Information of Water/Oil Emulsions

 The crucial point about applying ultrasound energy to destroy or decompose the pollutants in the oil-based sample is to make good water/oil emulsions. It is important to define, therefore, what is a good water/oil emulsion. Both light microscope and scanning electron microscope (SEM) have been used to study the size distribution of emulsion by direct observation.The resolution and depth of field from SEM are significantly better than in comparison to what can be achieved through optical microscopy. The optical and electron microscopic techniques, however, are quite complimentary in terms of the information that they can provide.Optical microscopy, in fluorescence mode or with polarized light, can provide information about the organic phases in the emulsion. Electron microscopy, through the X-rays excited in the sample, can provide information about the inorganic and mineral phases present (Schramm, 1992). The practical lower limit of emulsion sizing with optical microscopy is at the level of 0.5 um,with the limit as low as 0.1um or less for electron microscopy with direct observation of the frozen sample.Even lower limit such as 0.01um or less can be achieved with replicas and transmission or electron microscopy.

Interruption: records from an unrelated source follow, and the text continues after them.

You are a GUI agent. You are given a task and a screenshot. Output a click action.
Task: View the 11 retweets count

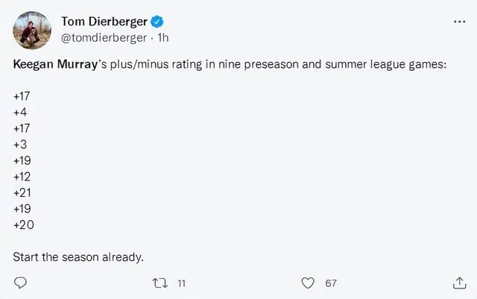point(181,283)
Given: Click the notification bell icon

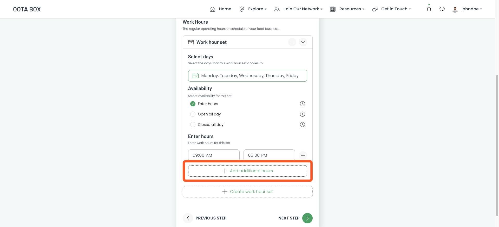Looking at the screenshot, I should (429, 9).
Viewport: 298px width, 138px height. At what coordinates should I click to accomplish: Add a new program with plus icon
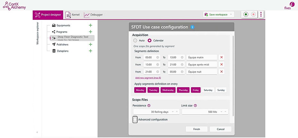point(90,32)
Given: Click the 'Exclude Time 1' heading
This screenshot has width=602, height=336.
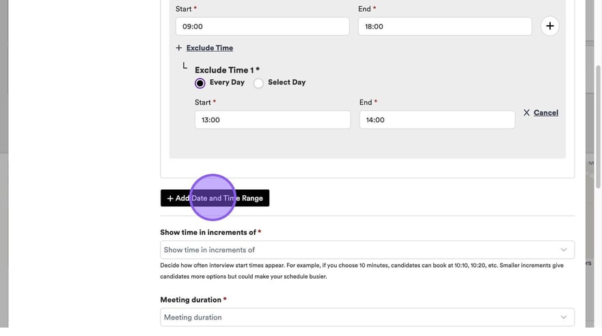Looking at the screenshot, I should pos(227,70).
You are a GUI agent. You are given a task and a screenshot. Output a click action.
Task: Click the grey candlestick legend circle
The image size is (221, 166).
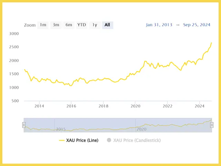109,140
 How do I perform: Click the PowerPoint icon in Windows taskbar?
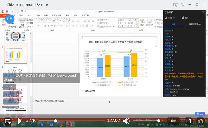[x=70, y=124]
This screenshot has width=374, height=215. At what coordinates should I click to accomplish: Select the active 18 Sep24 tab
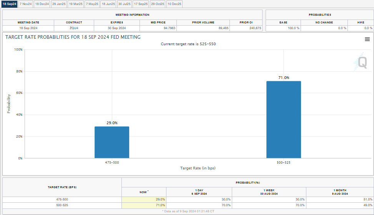click(9, 4)
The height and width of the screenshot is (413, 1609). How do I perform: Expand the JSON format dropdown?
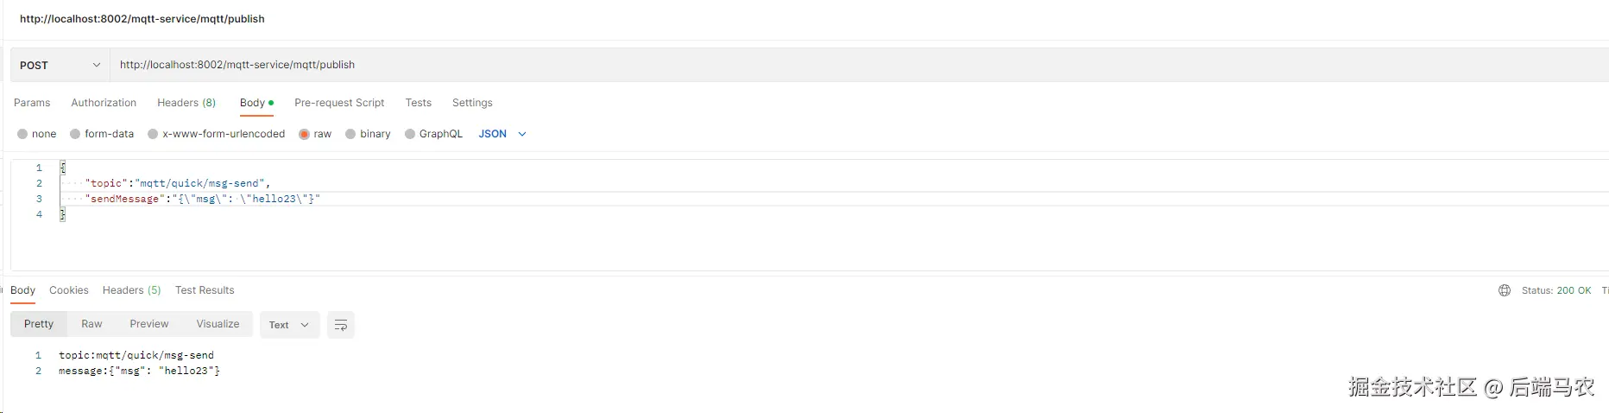coord(502,134)
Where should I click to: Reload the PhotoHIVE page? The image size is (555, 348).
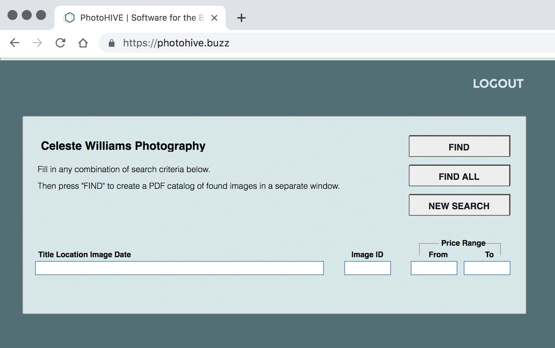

Light polarizing microscopy (Leitz, model SM-LUX-POL) is initially used to observe the emulsion. First, we only checked if water and oil were in good emulsifying state. Later, we measure the micelle size if necessary,which may be needed for determining optimized ultrasound frequency. Since preparation of suitable emulsion samples for SEM observation is difficult, there is no intention to utilize SEM as a tool at this time unless the data from light microscope are not sufficient to provide information for this study.